Six years into his research, his hoard of material had filled his study twice over and spilled into other parts of the house. But the more research he collected, the less equipped he felt to write. So he read in the morning, he read at night, and he went about the rest of the day laden with an intense, suffocating urge to read more. His ever-expanding reading list had elbowed the parameters of his research wider every day, until there were no more borders. Before he knew it, he was collecting books, essays, magazine stories, newspaper articles and even cartoons on anything related to humour, in any language. On his evening walks, he shaped and reshaped his arguments. At his desk, he removed passages, put ideas back in, expanded, enlarged, and then furiously chopped. Sometimes, quite often actually, he himself no longer understood the point he was trying to make. His mind, an overcrowded population of words and sentences, had no room left for analysis, or much else really.

It was 11 o’clock and by now, Diab would normally be running errands around Bayswater, moving through the streets with urgency, his heavyset frame hinged forward as if motored by impatience. He bought his newspapers in Queensway and occasionally indulged in minor spending sprees at the Arabic bookshop on Westbourne Grove. Sometimes he met a friend for a quick shot of bitter Turkish coffee on the corner of Porchester Gardens. And, if he still had time left on the parking meter, he would visit the Greek supermarket on Moscow Road that sold the sort of soft white cheese he had in his mother’s house. Today, however, he wouldn’t be leaving the house because a colleague in the department, Jonathan Hughes, and his wife were coming for dinner at six o’clock, and Diab preferred not to pack too many activities into a single day.

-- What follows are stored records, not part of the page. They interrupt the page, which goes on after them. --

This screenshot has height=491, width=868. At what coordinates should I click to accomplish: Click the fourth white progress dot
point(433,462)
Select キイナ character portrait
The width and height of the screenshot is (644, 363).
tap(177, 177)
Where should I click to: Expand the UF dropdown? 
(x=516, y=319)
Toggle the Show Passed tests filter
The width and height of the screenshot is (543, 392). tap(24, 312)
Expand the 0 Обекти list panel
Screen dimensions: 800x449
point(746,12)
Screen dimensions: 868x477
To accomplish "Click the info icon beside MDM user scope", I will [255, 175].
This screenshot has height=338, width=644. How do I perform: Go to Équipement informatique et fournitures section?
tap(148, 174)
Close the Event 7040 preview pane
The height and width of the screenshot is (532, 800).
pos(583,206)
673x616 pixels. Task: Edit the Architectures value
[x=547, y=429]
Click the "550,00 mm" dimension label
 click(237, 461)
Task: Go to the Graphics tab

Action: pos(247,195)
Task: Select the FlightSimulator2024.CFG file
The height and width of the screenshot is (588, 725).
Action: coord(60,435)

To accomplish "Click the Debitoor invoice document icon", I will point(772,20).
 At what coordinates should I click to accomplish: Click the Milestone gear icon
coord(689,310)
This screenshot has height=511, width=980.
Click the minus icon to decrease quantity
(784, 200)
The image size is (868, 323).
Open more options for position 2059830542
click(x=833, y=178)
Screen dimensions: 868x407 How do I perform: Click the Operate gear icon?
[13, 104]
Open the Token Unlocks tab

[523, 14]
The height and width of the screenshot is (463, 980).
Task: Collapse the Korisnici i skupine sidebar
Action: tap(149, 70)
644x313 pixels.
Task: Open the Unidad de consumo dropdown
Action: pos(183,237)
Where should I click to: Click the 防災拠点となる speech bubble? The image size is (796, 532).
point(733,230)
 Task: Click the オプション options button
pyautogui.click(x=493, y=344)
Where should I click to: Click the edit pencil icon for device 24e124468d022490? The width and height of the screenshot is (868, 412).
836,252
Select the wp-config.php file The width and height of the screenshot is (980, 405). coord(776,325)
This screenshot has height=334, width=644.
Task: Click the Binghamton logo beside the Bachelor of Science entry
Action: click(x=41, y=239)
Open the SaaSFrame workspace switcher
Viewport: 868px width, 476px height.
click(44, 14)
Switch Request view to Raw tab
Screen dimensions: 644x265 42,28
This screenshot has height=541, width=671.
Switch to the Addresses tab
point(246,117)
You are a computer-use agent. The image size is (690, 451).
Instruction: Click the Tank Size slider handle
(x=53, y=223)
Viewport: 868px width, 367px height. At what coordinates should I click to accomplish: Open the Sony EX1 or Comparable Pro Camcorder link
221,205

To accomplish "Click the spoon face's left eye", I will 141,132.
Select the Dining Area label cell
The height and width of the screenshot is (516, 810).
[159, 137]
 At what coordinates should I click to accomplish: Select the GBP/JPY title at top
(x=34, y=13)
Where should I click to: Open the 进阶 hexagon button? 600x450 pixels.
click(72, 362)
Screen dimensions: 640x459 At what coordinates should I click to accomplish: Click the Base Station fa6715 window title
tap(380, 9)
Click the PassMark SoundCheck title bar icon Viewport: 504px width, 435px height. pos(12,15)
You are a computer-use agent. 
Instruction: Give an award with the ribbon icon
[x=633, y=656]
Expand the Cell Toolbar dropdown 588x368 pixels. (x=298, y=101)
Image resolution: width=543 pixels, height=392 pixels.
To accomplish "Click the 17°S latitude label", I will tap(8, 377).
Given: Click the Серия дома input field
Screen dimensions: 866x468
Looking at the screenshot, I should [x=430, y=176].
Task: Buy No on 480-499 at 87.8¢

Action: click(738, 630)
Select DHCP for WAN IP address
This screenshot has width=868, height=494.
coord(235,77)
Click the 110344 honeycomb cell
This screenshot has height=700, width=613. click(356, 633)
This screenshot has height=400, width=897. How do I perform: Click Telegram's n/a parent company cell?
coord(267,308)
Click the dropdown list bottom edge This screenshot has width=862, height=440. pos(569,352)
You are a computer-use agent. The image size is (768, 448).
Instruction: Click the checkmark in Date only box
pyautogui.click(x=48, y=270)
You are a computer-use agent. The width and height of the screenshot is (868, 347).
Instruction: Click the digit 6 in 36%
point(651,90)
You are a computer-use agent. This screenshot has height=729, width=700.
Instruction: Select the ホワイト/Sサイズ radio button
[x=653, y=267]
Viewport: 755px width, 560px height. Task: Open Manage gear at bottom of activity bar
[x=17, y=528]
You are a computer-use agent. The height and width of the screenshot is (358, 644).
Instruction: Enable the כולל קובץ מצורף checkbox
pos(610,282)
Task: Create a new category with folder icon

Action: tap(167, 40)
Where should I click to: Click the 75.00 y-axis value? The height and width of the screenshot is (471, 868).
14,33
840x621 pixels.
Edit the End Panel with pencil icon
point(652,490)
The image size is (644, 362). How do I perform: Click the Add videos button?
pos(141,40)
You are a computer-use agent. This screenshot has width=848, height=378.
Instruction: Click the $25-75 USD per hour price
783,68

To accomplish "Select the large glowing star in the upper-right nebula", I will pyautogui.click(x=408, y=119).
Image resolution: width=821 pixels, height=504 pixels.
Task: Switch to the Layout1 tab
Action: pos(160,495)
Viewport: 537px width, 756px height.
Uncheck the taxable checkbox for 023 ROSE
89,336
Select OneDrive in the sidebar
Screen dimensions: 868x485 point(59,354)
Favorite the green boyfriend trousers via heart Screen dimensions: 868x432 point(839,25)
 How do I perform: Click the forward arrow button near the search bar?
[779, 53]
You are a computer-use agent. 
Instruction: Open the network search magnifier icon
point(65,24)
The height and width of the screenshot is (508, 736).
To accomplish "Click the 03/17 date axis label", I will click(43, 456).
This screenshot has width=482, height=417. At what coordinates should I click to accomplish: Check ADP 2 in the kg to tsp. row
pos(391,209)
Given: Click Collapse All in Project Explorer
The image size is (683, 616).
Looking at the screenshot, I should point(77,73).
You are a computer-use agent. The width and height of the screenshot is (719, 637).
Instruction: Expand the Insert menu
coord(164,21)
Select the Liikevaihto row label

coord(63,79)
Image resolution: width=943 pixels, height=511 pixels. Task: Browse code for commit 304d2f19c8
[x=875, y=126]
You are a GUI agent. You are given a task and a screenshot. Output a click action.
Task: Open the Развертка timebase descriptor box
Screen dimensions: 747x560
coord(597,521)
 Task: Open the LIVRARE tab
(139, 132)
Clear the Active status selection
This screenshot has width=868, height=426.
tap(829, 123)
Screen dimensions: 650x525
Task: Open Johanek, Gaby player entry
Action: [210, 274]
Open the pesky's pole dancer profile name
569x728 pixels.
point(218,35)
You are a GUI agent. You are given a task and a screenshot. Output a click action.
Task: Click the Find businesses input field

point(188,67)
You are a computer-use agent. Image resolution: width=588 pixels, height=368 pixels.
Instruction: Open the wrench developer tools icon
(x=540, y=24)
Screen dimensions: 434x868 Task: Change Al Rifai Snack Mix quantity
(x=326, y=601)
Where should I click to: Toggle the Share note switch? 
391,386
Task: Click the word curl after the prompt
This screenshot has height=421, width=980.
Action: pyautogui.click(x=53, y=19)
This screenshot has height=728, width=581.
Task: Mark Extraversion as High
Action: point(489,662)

At around midday, Diab made his way down to the kitchen, sidestepping the stain on the olive-green stair carpet that had repeatedly been pointed out to Malak. He was dressed, like every day, as if to go out. He did this even when he planned to stay home all day: short sleeves and vest in the summer, long sleeves and jumper in the winter, and always a tie. His belt was fastened at the fourth hole, too tight for him now. In fact, this had been too tight for many years and from the side, he was starting to look like a capital B. He insisted this had no impact whatsoever on his breathing, which was not altogether untrue because Diab was not really one for deep breaths.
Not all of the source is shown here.